The drawback of foam materials, however, is that they are stochastic and have a random microstructure [27]. As the microstructure of these foam materials plays a crucial role in their global behavior and properties, researchers have tried to find predictable alternatives for foams [28,29]. Lattice structures, in particular, are the subject of substantial research due to their multi-functional properties, including load carrying [30], energy absorption [31], heat exchange [32], and building materials [33]. They are created by duplicating mesoscale unit cells in three dimensions. They offer extreme design freedom to alter the geometries of unit cells in order to attain desired macro-scale material attributes for a variety of applications [34]; however, producing these complex and intricate lattice structures can be infeasible using conventional manufacturing processes, in which case, the need for advanced manufacturing comes into play [35].
Additive manufacturing (AM), also known as 3D printing, is a cutting-edge technology that enables the production of complex geometries and near-net-shape components with minimal raw material consumption [36,37,38,39]. Utilizing the benefits of 3D-printing technology, functionally graded lattice materials can be manufactured with a uniform and ordered structure, and their unit cells can be manipulated and optimized to achieve the desired mechanical properties for a specific application [40,41]. Three-dimensional printed polymeric lattice structures have been studied for their uses in energy absorption [31], building materials [33], enhanced ductility [42], and mechanical properties [43].
A wide variety of factors can significantly impact the behavior of the 3D-printed lattice parts, which would, in turn, affect their mechanical behaviors. Therefore, understanding the relation between the lattice structural parameters and mechanical performance, such as stiffness, is of vital importance for the optimization of the lattice design [44]. In this context, machine learning (ML), a subset of artificial intelligence (AI), plays a vital role by analyzing the hidden links and patterns within a given dataset. ML uses data analysis to recognize patterns and connections, enabling it to perform specific functions. ML algorithms have a greater ability to detect non-linear interaction between the parameters of an AM process, and mechanical properties such as deformation, compared to conventional methods. AI- and ML-based tools play a crucial role in hastening the advancement of new materials, production methods, and processes [45]. The methods are divided into supervised learning, where the algorithm picks up knowledge from labeled training data and assists in making predictions for unforeseen data, and unsupervised learning, where the algorithm defines how to establish relationships between features of interest by working with unlabeled data [45]. Building connections and drawing conclusions from data, systems, or frameworks, with the ability to automatically learn and improve without explicit programming, can be facilitated using ML techniques [46]. In this study, a number of lattice structures were designed and computational analyses were performed to understand the effect of lattice geometries on their mechanical stiffness. Then, different ML algorithms were evaluated to study their performance.

2. Methodology

2.1. Data Generation

In this work, nTop (https://www.ntop.com/ (accessed on 13 November 2023), New York, NY, USA) was utilized with a non-commercial license to design a total of 360 lattice unit cells by changing five lattice parameters, namely, lattice type, cell length along the X, Y, and Z axes, and cell wall thickness. Once designed, these lattice structures were subjected to the same loading conditions using the nTop Simulation module. Then, corresponding strain deformations were recorded to form a dataset that was analyzed by ML algorithms to establish a correlation among them.

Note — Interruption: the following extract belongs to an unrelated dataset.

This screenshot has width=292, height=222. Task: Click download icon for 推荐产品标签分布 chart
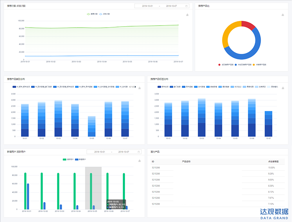283,88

2.2. Designing Lattice Structures

Using the lattice parameters of unit cells listed in Table 1, lattice structures with a volume of 50 × 50 × 54 mm3 were designed in nTop by following the workflow outlined in Figure 1. nTop offers six walled triply periodic minimal surface or WTPMS-type unit cells and 29 graph-type unit cells, as presented in Table 2.
To design different lattice structures, a 50 × 50 × 50 mm3 cube was designed in nTop. Then, a 2 mm thick plate was added at the top and bottom surface of the cube using the “Boolean Union” block, which resulted in a single implicit body.
The next stage was to create lattice structures within that cubic body. In order to do so, the first step was to define the “Unit Cell” and the “Cell map”, both of which would be used as inputs into the “Periodic Lattice” block to create the lattices. Six types of unit cells from the “Walled TPMS (WTPMS) Unit cell” block and 23 unit cells from the “Graph Unit cell” block were used to define the unit cell of the lattices. The unit cells are listed in Table 2.
After that, the “Rectangular Cell map” block was used to create a rectangular cell map within the implicit body. The important parameter of this block was cell size, which could be varied along the X, Y, and Z axes. In our paper, 20, 25, and 30 mm were used as cell sizes along three axes. Later, the “Period lattice” block was used to generate the lattices by combining the unit cells and cell maps. Here, “thickness” is a vital parameter, and we have used 2, 3, and 4 mm in that field. Lastly, the final part for a 50 × 50 × 54 mm3 lattice structure was created by using the “Boolean Intersect” and the “Boolean Union” blocks, where the periodic lattice and single implicit body from the earlier steps were used as inputs. Figure 1 shows a 50 × 50 × 54 mm3 lattice structure with a face-centered cubic foam unit cell with a cell size of 25, 25, and 30 mm along the X, Y, and Z axes with a thickness of 3 mm.
Meshing is the method of dividing a 3D model into many elements in order to accurately define its shape. In nTop, Mesh (surface mesh), Volume Mesh, and Finite Element (FE) Mesh are the three primary types of meshes. FE Mesh is a solid mesh and is used for simulation. Our objective is to convert the implicit body designed in the previous step into an FE Mesh so that simulation can be run on that body.
nTop recommends several steps that need to be followed for the conversion process that is shown in Figure 1. First, a mesh from the implicit body was created; however, meshes usually need further refinement to reduce file size, decrease element (triangle) count, and capture fine details before they can be used for simulation. “Simplify Mesh by amount” is one such method, which reduces the number of triangles on the surface mesh, depending on the amount entered. For example, an amount input of 0.5 removes half of the mesh elements. Later, the “Remesh surface” option was used to clean the defects of the parts and to consolidate meshes into fewer elements. After that, the surface mesh was converted to the solid mesh by the “volume mesh” option and, finally, “FE Volume Mesh” was used to convert the solid mesh into FE Mesh, which was used for the simulation.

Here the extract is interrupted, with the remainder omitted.